There are other de­tails in­volv­ing en­cryp­tion, larger files, op­tional data, but for the pur­poses of this post this is all we need. We need one more piece of info, how to make a self ex­tract­ing archive.

To do so we could look back to ZIP2EXE.exe which shipped with pkzip in 1989 and see what it does but it’s eas­ier look at Info-Zip to see what hap­pens.

How do I make a DOS (or other non-na­tive) self-ex­tract­ing archive un­der Unix?

The pro­ce­dure is ba­si­cally de­scribed in the UnZipSFX man page. First grab the ap­pro­pri­ate UnZip bi­nary dis­tri­b­u­tion for your tar­get plat­form (DOS, Windows, OS/2, etc.), as de­scribed above; we’ll as­sume DOS in the fol­low­ing ex­am­ple.
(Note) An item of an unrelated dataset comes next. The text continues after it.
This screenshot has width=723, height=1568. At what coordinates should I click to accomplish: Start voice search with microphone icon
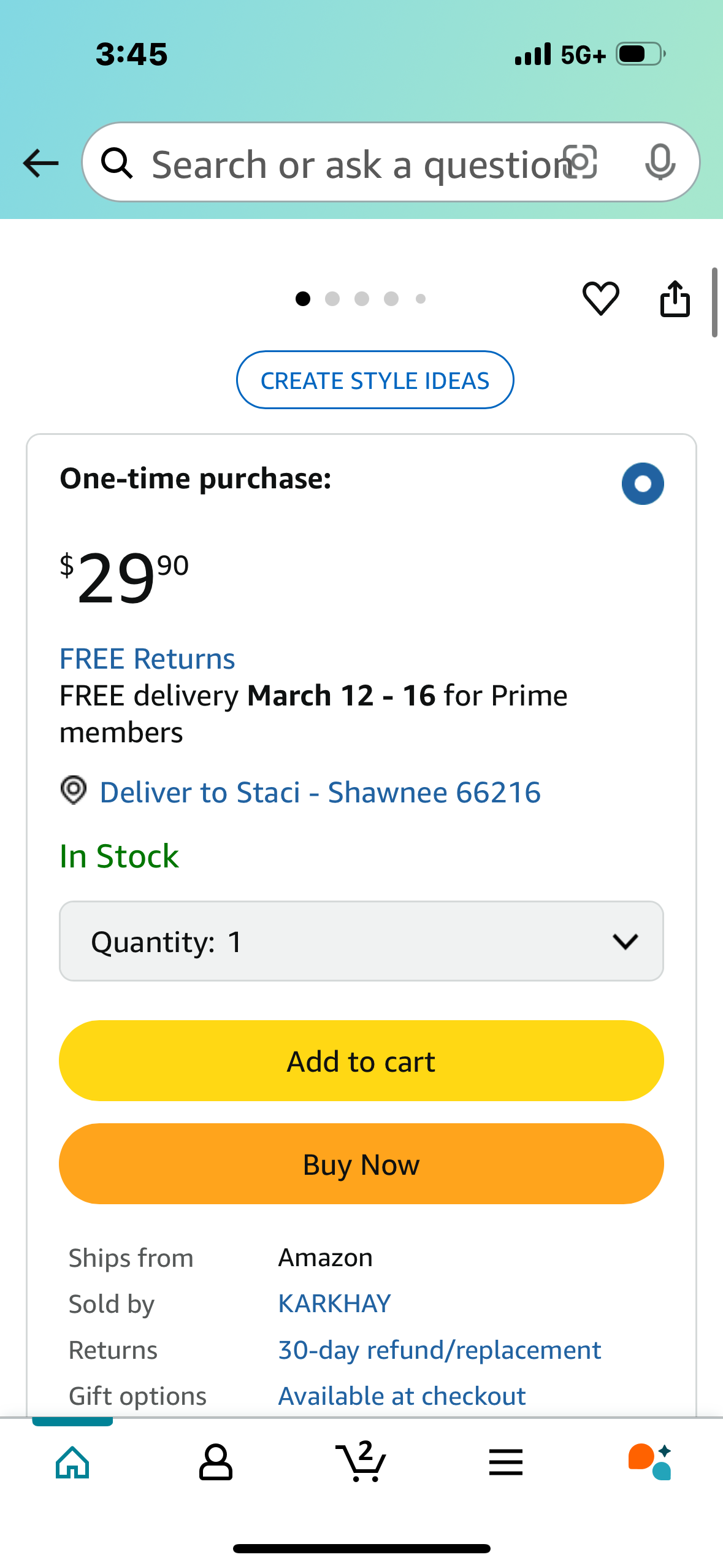(x=660, y=163)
Then ex­tract the UnZipSFX stub from the dis­tri­b­u­tion and prepend as if it were a na­tive Unix stub:

> un­zip un­z552x3.exe un­zipsfx.exe // ex­tract the DOS SFX stub

> cat un­zipsfx.exe yourzip.zip > your­DOSzip.exe // cre­ate the SFX archive

> zip -A your­DOSzip.exe // fix up in­ter­nal off­sets

> That’s it. You can still test, up­date and delete en­tries from the archive; it’s a fully func­tional zip­file.
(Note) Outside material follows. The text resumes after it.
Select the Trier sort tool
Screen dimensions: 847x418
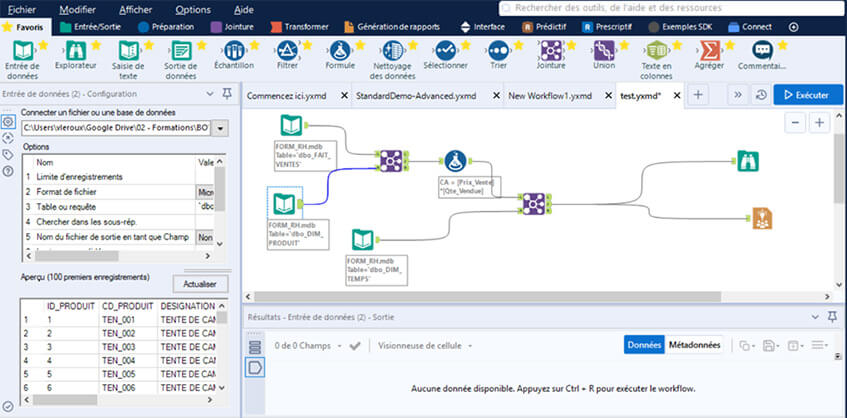(498, 51)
So given all of that let’s go over some prob­lems.

This is un­de­fined by the spec.

Scan from the front, when you see an id for a record do the ap­pro­pri­ate thing.
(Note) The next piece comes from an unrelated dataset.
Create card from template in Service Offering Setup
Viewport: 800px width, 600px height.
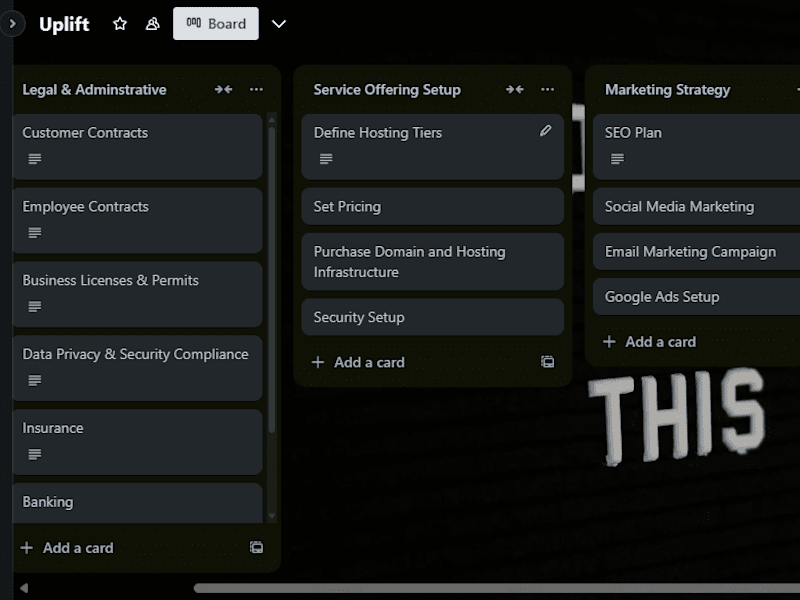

Scan from the back, find the end-of-cen­tral-di­rec­tory-record and then use it to read through the cen­tral di­rec­tory, only look­ing at things the cen­tral di­rec­tory ref­er­ences.

Scanning from the back is how the orig­i­nal pkun­zip works. For one it means if you ask for some sub­set of files it can jump di­rectly to the data you need in­stead of hav­ing to scan the en­tire zip file. This was es­pe­cially im­por­tant if the zip file spanned mul­ti­ple floppy disks.

But, 4.1.9 says you can stream zip files. How is that pos­si­ble? What if there is some lo­cal file record that is not ref­er­enced by the cen­tral di­rec­tory? Is that valid? This is un­de­fined.

Files MAY be added or re­placed within a ZIP file, or deleted.

Okay? That sug­gests the cen­tral di­rec­tory might not ref­er­ence all the files in the zip file be­cause oth­er­wise this state­ment about files be­ing added, re­placed, or delete has no point to be in the spec.